5.  IANA Considerations

   This memo includes no request to IANA.

6.  Security Considerations

   The discussion which follows addresses an issue that is particularly
   relevant to the proposal made in this document.  The security
   considerations applicable to NAT operation for various protocols as
   documented in, for example, [RFC4787] and [RFC5382] also apply to
   this proposal.

   [RFC6056] summarizes the TCP port-guessing attack, by means of which
   an attacker can hijack one end of a TCP connection.  One mitigating
   measure is to make the source port number used for a TCP connection
   less predictable.  [RFC6056] provides various algorithms for this

   As Section 3.1 of that RFC notes: "...provided adequate algorithms
   are in use, the larger the range from which ephemeral ports are
   selected, the smaller the chances of an attacker are to guess the
   selected port number."  Conversely, the reduced range sizes proposed
   by the present document increase the attacker's chances of guessing
   correctly.  This result cannot be totally avoided.  However,
   mitigating measures to improve this situation can be taken both at
   port block assignment time and when selecting individual ports from
   the blocks that have been allocated to a given user.

   At assignment time, one possibility is to assign ports as non-
   contiguous sets of values as proposed in [RFC6431].  However, this
   approach creates a lot of complexity for operations, and the pseudo
   randomization can create uncertainty when the accuracy of logs is
   important to protect someone's life or liberty.
□ □ □ □ □
#### [AIM]
Retype the stretch of the port-range security text from "The discussion which" through "this proposal." without any changes. The lines after this text come from a different source.

#### [DATASET SECTION]
□ □ □ □ □
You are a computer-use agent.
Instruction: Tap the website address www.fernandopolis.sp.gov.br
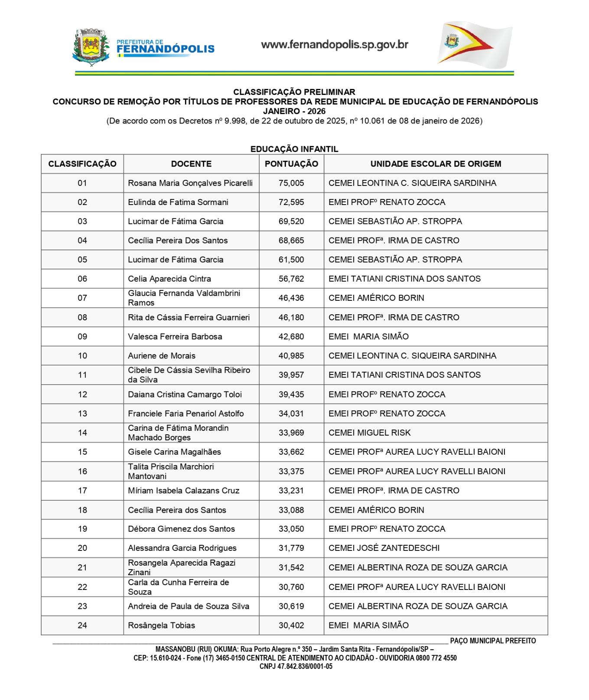pyautogui.click(x=334, y=45)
□ □ □ □ □
#### [ANSWER FOR THE TASK]
The discussion which follows addresses an issue that is particularly
   relevant to the proposal made in this document.  The security
   considerations applicable to NAT operation for various protocols as
   documented in, for example, [RFC4787] and [RFC5382] also apply to
   this proposal.